[Stored data entries]
● ● ●

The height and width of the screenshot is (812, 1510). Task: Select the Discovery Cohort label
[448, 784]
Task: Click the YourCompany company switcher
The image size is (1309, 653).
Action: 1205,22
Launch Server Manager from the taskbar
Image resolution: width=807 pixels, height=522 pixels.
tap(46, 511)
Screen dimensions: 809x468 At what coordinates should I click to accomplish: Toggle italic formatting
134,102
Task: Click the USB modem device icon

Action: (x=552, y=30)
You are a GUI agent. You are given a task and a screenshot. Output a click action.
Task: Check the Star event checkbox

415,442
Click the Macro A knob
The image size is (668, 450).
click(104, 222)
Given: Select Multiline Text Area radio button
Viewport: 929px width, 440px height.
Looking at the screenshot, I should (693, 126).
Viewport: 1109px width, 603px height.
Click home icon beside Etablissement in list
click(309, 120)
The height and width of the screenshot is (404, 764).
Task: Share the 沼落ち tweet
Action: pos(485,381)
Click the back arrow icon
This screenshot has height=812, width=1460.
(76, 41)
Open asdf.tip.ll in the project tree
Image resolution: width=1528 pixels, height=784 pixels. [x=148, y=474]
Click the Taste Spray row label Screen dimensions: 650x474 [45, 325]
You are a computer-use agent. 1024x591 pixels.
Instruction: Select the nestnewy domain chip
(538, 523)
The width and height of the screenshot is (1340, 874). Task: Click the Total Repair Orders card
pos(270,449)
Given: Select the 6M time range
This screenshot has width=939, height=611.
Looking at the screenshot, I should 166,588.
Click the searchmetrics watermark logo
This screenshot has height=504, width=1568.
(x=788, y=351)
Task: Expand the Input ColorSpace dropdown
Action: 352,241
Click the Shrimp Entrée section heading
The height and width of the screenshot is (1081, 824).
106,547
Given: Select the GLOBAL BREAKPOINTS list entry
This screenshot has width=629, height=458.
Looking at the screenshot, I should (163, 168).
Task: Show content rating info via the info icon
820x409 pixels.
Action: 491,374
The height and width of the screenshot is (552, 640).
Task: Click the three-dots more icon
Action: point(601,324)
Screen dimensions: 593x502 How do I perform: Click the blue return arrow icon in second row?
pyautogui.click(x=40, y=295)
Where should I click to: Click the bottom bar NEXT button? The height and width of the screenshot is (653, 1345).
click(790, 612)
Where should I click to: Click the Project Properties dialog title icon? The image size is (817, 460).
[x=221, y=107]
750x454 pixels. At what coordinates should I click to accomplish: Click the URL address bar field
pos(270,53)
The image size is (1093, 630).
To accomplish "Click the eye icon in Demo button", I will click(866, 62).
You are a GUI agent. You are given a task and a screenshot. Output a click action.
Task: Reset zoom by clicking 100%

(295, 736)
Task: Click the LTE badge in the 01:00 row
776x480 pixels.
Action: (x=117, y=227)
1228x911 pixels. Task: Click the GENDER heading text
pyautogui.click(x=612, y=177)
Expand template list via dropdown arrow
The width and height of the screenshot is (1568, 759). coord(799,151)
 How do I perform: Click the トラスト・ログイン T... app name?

● ● ●

> **Brief**
The line with "1228x911 pixels. Task: Click" through the last line of the data: write these out exactly, and no others.

> **Expected answer**
1228x911 pixels. Task: Click the GENDER heading text
pyautogui.click(x=612, y=177)
Expand template list via dropdown arrow
The width and height of the screenshot is (1568, 759). coord(799,151)
 How do I perform: Click the トラスト・ログイン T... app name?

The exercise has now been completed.